The writings of Julius Evola first came to my attention in the aftermath of the 2016 election. Trump’s ex-consigliere, Steve Bannon, claimed to be an avid reader of the Italian occultist-turned-political-philosopher. When a number of Evola-related memes and debates began to filter up into my noosphere, I decided to see what the fuss was all about. Evola was said to be one of the most anti-democratic, anti-egalitarian, and anti-democratic thinkers of the 20th century. He was also said to be one of the most challenging to read. Those in the know warned me that Evola was going to be very difficult for me to understand, but I dove headlong into Men Among the Ruins anyway. I felt up to the challenge.
I wasn’t. My first foray into reading Evola utterly failed. His every argument seemed to depend on axioms and convictions which, not only did I not share, I didn’t even understand. They were axioms and convictions of an earlier age, left unformulated and unspoken for centuries. His words might have been translated into Contemporary English, but his thoughts had not. He was simply inaccessible to a secular libertarian materialist modern nerd like myself.
Six years and eleven books later, I believe I understand him enough to spend some time elaborating on his thought over the course of a few essays. However, before proceeding, I must offer two caveats.
First, I cannot and do not claim to now be an expert on Evola’s thought; in fact, the exercise of writing these essays is largely an exercise in seeing how well I understand it at all, as well as an opportunity to acquire fresh insights from those with other knowledge. You will do me no discourtesy to share your own thoughts on him, and to point out any errors in interpretation I have made.
Second, I do not mean for my exploration of Evola’s thought to imply endorsement of any or all it. I explore a lot of thinkers, including the likes of Marx and Herbert Marcuse. I certainly do not endorse all of their thoughts. For that matter, seeing as Evola’s views evolved over decades, not even Evola endorsed all of Evola’s thought.
With those caveats proclaimed, let us cautiously proceed. In this first essay, we’ll start, as we must, with the esoteric and occult metaphysics that form the basis for Julius Evola’s political beliefs.
Julius Evola is broadly considered to belong to the Traditionalist school of thought (albeit situated on its Farthest Right Wing). When I first approached Evola, in all of my naivety and ignorance, I assumed that the Traditionalist school supported something like “family values” or “social conservatism.” I thus expected to read something like, well, like William S. Lind’s Retroculture.

Records contained in a dataset.
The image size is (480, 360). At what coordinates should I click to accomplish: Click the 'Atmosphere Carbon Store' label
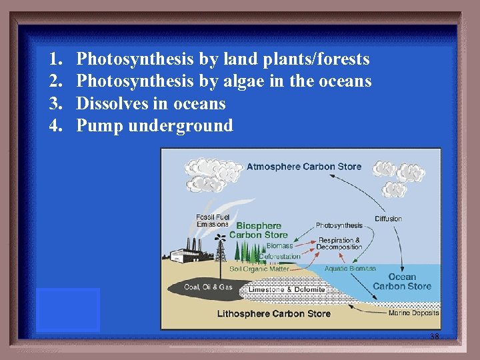click(304, 167)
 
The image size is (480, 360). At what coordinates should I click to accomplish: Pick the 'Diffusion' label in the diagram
click(388, 219)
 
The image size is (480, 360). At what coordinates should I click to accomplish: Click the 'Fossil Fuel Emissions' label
click(212, 220)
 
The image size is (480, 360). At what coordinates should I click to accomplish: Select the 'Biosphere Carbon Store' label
click(258, 230)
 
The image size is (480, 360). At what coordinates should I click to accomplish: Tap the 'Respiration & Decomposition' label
click(339, 243)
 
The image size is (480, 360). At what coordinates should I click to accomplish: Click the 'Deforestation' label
click(279, 256)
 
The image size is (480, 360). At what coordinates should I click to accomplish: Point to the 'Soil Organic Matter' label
click(259, 269)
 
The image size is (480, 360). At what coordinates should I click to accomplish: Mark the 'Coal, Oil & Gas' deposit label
click(208, 287)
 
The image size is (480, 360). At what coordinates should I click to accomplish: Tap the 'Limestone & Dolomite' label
click(286, 289)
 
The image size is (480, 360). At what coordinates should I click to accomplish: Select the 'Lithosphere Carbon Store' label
click(273, 313)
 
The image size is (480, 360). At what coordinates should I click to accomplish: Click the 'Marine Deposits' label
click(413, 313)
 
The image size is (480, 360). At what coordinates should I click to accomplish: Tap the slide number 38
click(435, 337)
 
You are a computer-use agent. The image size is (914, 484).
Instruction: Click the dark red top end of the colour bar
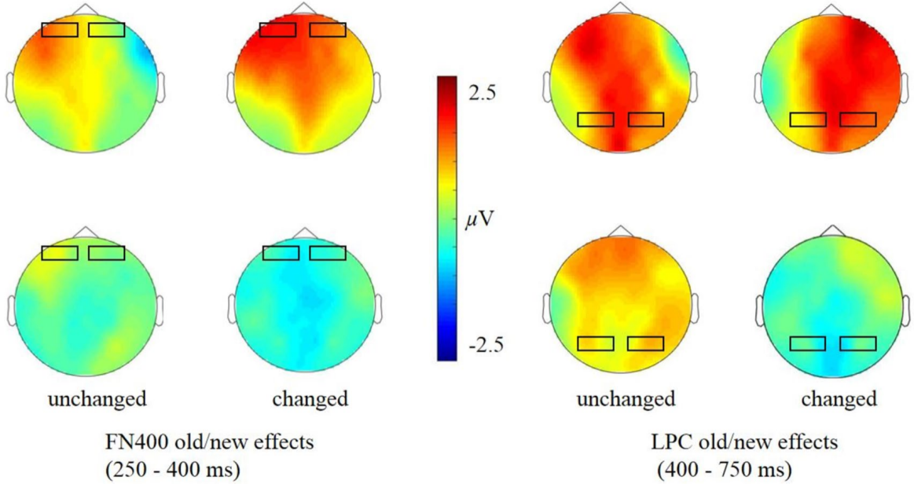pos(446,80)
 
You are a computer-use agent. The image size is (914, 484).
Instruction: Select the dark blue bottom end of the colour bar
pos(446,356)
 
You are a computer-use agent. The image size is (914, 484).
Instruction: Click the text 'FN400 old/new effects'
pos(209,442)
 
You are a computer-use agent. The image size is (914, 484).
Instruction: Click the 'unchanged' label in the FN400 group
pos(97,399)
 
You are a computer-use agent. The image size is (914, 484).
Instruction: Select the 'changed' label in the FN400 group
pos(310,399)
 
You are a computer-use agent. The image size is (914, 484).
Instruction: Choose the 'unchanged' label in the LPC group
pos(626,399)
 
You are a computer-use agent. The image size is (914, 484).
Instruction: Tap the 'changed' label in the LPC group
pos(839,399)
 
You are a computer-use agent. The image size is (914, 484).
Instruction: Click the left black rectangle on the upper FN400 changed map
pos(277,30)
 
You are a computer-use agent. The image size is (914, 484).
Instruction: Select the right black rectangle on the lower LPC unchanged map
pos(645,343)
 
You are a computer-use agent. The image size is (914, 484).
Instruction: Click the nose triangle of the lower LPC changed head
pos(833,233)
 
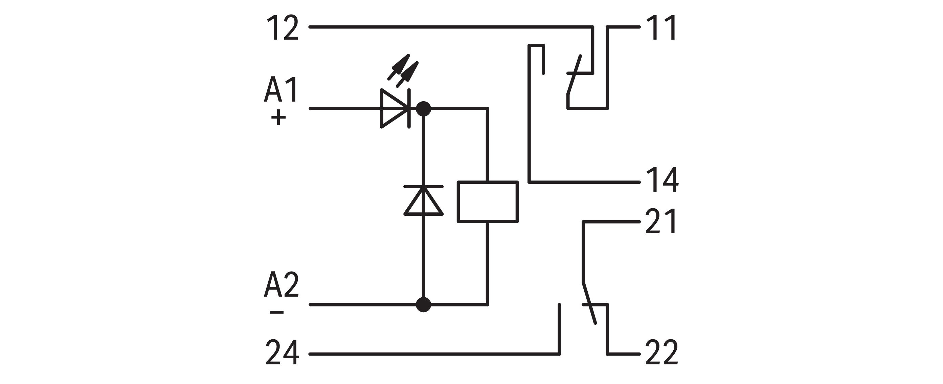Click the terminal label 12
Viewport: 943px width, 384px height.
282,28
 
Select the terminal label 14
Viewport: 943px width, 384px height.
662,180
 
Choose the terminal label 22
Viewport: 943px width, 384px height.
661,353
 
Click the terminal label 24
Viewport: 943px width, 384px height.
282,353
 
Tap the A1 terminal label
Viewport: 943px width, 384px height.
281,89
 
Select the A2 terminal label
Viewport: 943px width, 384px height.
281,285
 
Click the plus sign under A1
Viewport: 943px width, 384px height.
278,118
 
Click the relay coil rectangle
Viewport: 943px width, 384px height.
488,202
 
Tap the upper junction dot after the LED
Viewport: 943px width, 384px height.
424,108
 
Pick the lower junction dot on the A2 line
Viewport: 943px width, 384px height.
424,304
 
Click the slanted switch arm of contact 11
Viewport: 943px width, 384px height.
574,75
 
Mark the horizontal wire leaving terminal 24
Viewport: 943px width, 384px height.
432,354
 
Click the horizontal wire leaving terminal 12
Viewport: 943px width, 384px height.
450,27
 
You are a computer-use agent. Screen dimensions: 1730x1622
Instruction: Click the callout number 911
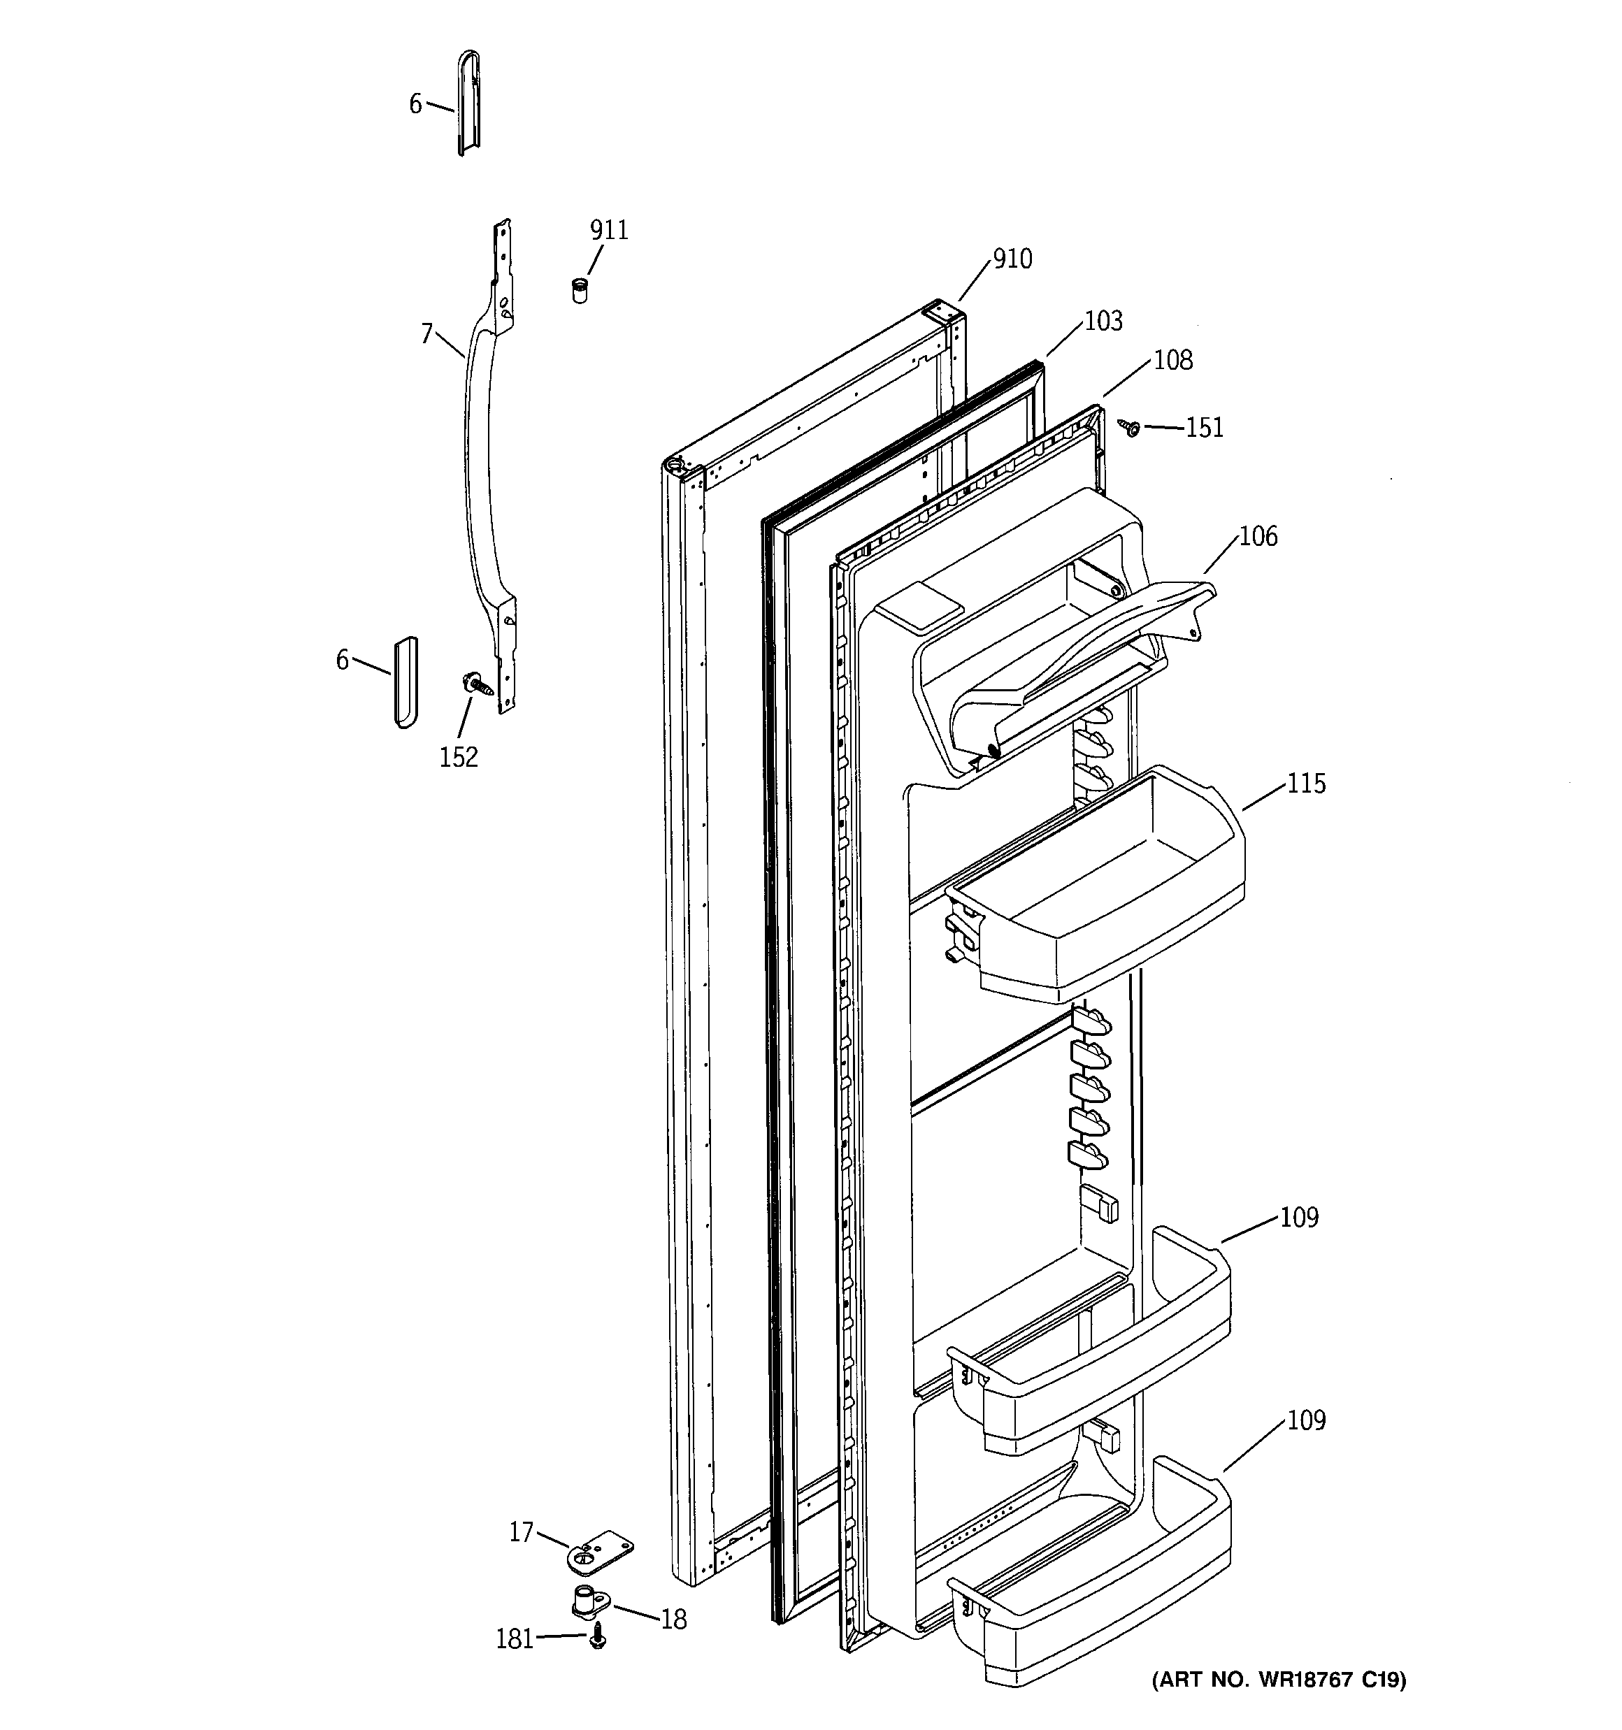coord(608,231)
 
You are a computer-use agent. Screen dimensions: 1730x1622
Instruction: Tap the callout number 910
coord(1012,259)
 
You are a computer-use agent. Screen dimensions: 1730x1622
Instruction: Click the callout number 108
coord(1172,360)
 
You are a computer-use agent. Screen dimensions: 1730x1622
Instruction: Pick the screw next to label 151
coord(1132,427)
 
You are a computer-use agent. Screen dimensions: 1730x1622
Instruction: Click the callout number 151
coord(1204,428)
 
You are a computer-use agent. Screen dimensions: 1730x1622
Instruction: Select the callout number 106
coord(1258,537)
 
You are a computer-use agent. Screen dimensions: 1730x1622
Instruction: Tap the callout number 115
coord(1306,784)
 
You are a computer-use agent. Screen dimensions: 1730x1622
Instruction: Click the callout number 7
coord(426,333)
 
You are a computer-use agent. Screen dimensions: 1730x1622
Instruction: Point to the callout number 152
coord(458,758)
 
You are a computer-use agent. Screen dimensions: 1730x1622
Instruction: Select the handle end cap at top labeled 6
coord(469,103)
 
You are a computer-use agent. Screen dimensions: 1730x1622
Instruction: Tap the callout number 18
coord(673,1620)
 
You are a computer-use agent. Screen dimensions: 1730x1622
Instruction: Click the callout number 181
coord(514,1640)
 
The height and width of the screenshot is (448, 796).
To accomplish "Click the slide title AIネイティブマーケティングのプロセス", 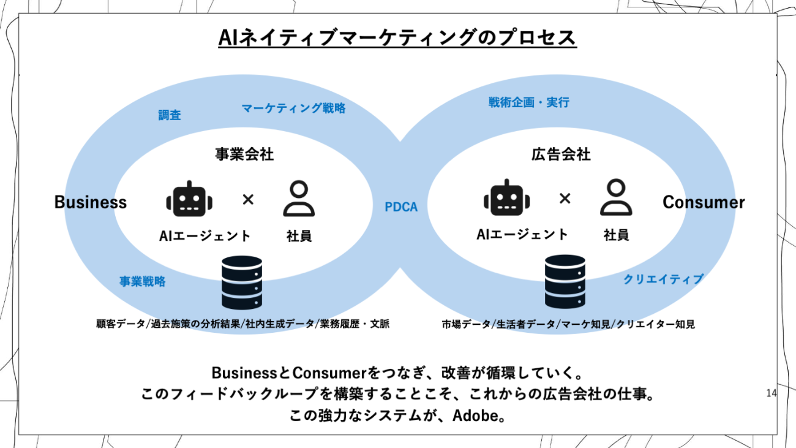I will click(x=397, y=38).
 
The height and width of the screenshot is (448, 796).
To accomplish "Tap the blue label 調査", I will click(x=170, y=115).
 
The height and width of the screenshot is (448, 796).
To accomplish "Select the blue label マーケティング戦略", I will click(x=293, y=108).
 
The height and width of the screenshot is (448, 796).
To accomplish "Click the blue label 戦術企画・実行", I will click(x=528, y=102).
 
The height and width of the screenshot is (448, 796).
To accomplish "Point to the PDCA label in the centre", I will click(x=401, y=207).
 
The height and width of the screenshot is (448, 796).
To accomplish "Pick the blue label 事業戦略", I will click(x=142, y=282).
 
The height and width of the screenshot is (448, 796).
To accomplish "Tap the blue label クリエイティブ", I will click(x=663, y=279).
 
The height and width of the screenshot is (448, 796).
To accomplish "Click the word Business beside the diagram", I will click(x=91, y=202).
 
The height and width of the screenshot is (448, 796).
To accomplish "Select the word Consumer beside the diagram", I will click(x=704, y=202).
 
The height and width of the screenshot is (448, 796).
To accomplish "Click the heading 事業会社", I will click(x=244, y=154).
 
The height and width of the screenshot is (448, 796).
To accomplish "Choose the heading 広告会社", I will click(x=561, y=154).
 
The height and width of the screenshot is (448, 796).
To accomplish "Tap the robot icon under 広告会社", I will click(x=506, y=198).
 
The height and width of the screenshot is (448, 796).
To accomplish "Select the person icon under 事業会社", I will click(x=299, y=199).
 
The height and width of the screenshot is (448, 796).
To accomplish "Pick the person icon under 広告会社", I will click(x=615, y=197).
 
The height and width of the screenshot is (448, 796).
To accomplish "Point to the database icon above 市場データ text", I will click(x=565, y=281).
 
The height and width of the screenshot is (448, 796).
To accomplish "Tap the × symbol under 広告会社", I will click(x=565, y=198).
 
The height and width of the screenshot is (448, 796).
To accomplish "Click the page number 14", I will click(x=771, y=393).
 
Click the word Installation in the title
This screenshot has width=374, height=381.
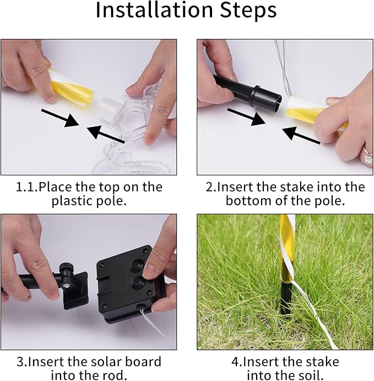(x=154, y=10)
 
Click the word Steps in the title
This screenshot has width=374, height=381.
(x=248, y=12)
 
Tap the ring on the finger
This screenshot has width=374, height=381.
(x=368, y=157)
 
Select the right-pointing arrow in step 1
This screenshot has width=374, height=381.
(x=60, y=118)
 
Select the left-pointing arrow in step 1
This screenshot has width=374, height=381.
(x=105, y=134)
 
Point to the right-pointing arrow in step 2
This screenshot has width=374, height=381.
(x=246, y=117)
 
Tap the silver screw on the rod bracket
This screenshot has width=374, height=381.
(x=66, y=286)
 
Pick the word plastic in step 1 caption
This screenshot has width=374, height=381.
(x=72, y=201)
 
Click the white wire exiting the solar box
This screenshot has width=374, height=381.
(x=153, y=323)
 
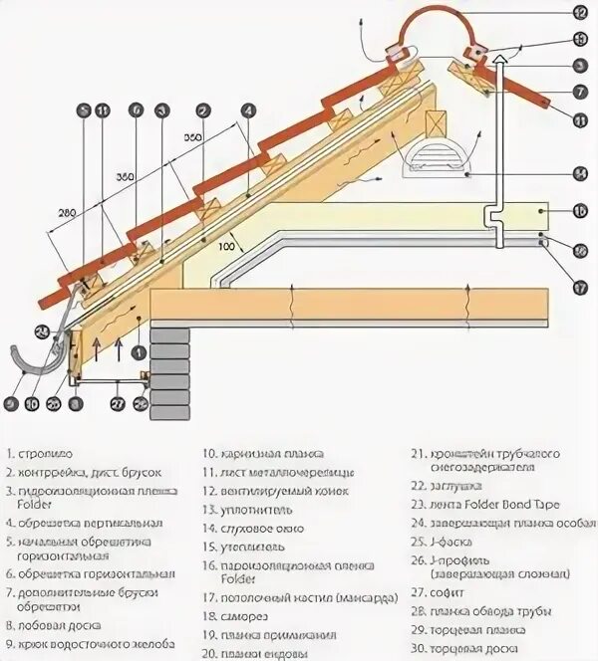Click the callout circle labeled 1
click(138, 351)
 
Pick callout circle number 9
click(11, 404)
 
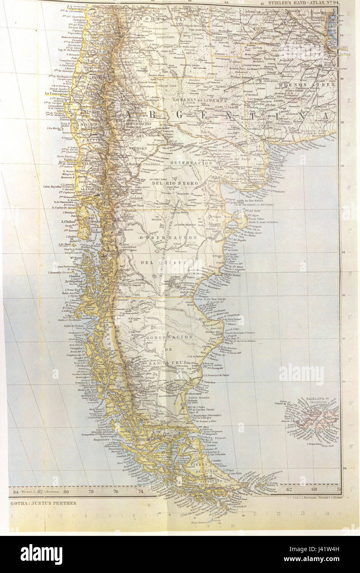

TASK INSTRUCTIONS.
• a. According to the essay on Julius Evola, why did the writer's first attempt at reading Evola fail?
• b. List every person mentioned by name in the essay on Julius Evola.
• c. Continue the essay on Julius Evola from its last sentence.

RESPONSES TO THE EXERCISE.
• a. Evola's arguments rested on axioms and convictions that the writer neither shared nor understood. They belonged to an earlier age and had gone unformulated and unspoken for centuries. His words had been translated into contemporary English, but his thoughts had not.

• b. Julius Evola, Trump, Steve Bannon, Marx, Herbert Marcuse, William S. Lind

• c.
That is emphatically not what the Traditionalist school is about. Tradition doesn’t refer to the ‘50s, unless we’re talking the 1350s or the 350s. No, the Traditionalist school is about what is otherwise known as the prisca theologia, the Perennial Philosophy. Infogalactic explains:
Perennialism is a perspective within the philosophy of religion which views each of the world’s religious traditions as sharing a single, universal truth on which foundation all religious knowledge and doctrine has grown…
The universal truth which lives at heart of each religion has been rediscovered in each epoch by saints, sages, prophets, and philosophers. These include not only the 'founders' of the world's great religions but also gifted and inspired mystics, theologians, and preachers…
[A]lthough the sacred scriptures of the world religions are undeniably diverse and often superficially oppose each other, one can discern a common doctrine regarding the ultimate purpose of human life.
Now, a Perennialist is simply someone who believes that the perennial philosophy exists. Unitarian Universalists, who speak of “many windows, one light,” are Perennialists. But they are definitely not Traditionalists. (Indeed, no one who has ever stepped foot into a UU Church would ever accuse them of being traditional, let alone right-wing!)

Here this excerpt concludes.